Libya will not hand over Moamer Kadhafi's most prominent son Seif al-Islam to the International Criminal Court for trial, a minister said Tuesday as the war crimes court's prosecutor visited the country.

"In a nutshell, we are not going to hand him over," interim justice minister Mohammed al-Allagui said when asked about Seif, who was captured in Libya's far-flung Saharan south on Saturday after three months on the run.

Trying Seif "is the special responsibility of the Libyan courts. It is the prerogative of the Libyan courts.

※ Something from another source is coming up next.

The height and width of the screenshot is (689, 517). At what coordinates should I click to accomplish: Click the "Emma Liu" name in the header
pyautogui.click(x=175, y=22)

It is a question of our sovereignty over our territory and our citizens," said Allagui.

His comments came as the ICC's chief prosecutor Luis Moreno-Ocampo was in Tripoli for talks on jurisdiction in the cases of Seif and Kadhafi's spymaster Abdullah al-Senussi, both of whom are wanted by the court on charges of crimes against humanity.

Allagui said the prosecutor was very welcome to have a meeting with Seif al-Islam in custody to allay concerns that he might be subjected to ill-treatment after his father was killed when he was captured last month.

"If he (Moreno-Ocampo) asked for one, he would be most welcome," the minister said.

But asked by AFP whether he expected to meet Seif during his current visit, the ICC prosecutor said: "No."

The Kadhafi son is being held in the mainly Berber hill town of Zintan, in the Nafusa mountains some 170 kilometres (110 miles) southwest of Tripoli.

It was fighters from the town who captured Seif on Saturday.

After talks in Libya's second-largest city Benghazi on Tuesday, the US ambassador to the United Nations, Susan Rice, said she had received assurances there would be no retaliatory mistreatment of Kadhafi's longtime heir apparent.

"The officials with whom I met assured me that Seif al-Islam was being held safely in a secure location, that he was being well treated and humanely treated... and that he would be tried and treated in a fair fashion and held accountable according to international standards," she said.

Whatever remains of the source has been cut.